Le guépard, le prince de Salina, est un homme vieux mais très lucide. Il sait accepter des faits extérieurs, historiques qui vont contre le plus profond de son personnage. Il possède même la force de caractère de renoncer à l'épanouissement de l'amour de sa fille Concetta face à l'établissement d'une nouvelle société avec des valeurs nouvelles. Un peu triste, il accepte la mort de son univers aristocratique et est prêt à faire des sacrifices pour assurer ses arrières, notamment l'avenir de Trancrède.

Dans cette générosité, ce personnage est le contraire de Livia qui dans le film est trop faible pour confronter sa nouvelle situation dans la société, qui change à cause de la guerre, de son âge. La Livia de Boito est trop faible pour digérer la blessure - causée par l'exploitation égoiste de Remigio - de son image narcissique.

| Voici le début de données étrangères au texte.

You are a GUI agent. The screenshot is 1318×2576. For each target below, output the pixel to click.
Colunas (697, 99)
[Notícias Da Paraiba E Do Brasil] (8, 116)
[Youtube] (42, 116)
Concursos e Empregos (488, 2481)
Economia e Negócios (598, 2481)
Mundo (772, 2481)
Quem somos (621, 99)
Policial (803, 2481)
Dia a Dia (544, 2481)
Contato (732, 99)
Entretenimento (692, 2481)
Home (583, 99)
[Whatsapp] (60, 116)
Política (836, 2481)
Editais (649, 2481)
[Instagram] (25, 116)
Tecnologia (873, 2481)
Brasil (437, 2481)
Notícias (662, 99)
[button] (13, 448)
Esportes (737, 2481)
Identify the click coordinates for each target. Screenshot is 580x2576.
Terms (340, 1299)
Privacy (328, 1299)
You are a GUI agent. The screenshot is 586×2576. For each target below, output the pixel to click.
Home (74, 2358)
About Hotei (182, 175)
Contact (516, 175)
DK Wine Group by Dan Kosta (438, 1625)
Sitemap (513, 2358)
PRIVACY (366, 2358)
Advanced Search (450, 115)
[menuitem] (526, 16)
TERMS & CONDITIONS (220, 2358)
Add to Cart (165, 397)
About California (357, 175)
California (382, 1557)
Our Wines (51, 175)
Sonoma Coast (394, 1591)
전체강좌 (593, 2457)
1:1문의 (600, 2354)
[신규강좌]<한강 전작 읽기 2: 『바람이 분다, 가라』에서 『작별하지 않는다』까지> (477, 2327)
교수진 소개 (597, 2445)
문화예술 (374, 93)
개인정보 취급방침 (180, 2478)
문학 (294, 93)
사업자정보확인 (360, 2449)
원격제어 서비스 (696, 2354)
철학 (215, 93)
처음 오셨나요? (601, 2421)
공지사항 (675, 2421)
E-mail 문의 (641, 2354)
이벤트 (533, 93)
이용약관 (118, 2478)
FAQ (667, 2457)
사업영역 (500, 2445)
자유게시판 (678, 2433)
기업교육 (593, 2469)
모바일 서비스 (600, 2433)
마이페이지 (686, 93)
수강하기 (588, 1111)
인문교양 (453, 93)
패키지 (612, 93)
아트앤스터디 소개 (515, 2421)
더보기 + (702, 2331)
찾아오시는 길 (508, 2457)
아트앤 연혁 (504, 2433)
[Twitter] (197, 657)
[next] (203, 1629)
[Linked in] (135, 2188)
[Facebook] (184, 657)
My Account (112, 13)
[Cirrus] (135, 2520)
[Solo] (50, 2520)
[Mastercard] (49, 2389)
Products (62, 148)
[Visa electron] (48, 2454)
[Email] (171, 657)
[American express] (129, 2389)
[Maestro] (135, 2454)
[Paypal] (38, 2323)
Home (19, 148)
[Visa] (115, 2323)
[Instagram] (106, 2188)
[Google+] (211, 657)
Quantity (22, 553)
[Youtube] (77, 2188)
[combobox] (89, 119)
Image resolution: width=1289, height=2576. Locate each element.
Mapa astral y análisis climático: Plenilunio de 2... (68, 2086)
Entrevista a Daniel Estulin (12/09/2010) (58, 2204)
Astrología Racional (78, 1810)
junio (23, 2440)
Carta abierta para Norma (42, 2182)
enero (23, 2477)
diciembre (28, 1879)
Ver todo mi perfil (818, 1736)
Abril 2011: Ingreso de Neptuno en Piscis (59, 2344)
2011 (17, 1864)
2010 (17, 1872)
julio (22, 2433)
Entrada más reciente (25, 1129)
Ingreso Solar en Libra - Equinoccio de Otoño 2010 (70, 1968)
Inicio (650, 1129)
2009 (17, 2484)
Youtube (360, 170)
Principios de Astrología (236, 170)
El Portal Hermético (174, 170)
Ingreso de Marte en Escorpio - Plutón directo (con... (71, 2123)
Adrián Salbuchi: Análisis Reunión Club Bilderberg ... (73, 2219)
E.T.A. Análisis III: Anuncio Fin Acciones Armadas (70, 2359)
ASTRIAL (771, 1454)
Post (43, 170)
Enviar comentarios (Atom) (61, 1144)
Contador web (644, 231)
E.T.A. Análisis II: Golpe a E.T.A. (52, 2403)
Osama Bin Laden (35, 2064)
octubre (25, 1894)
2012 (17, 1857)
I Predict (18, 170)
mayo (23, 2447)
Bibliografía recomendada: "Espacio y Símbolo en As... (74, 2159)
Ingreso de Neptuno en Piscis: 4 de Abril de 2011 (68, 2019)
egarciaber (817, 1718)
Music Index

Comme le guépard de Giuseppe Tomasi di Lampedusa devait choisir entre son fils aîné Paul et son neveau Tancrède, Livia avait à choisir entre son cousin Ussoni et son amant étranger Franz Mahler. Par lucidité, le prince du roman a "trahi" sa famille et sa tradition en soutenant plutôt Tancrède que Paul, plutôt Angélique que Concetta. Malgré son nationalisme vénicien, Livia a "trahi" son pays déjà par sa liaison matrimoniale (son mari est un collaborateur avec l'occupant autrichien), par sa relation avec Franz Mahler (occupant) et par le don du trésor de la résistance à son amant. Cette dernière trahision est le climax d'une suite progressive d'une auto-négation. Ignorant, elle descend aux enfers.

a) Senso ou la descente aux enfers

La mort semble structurer la dramaturgie des deux films de Visconti, mais aussi - d'une autre façon - les deux modèles littéraires.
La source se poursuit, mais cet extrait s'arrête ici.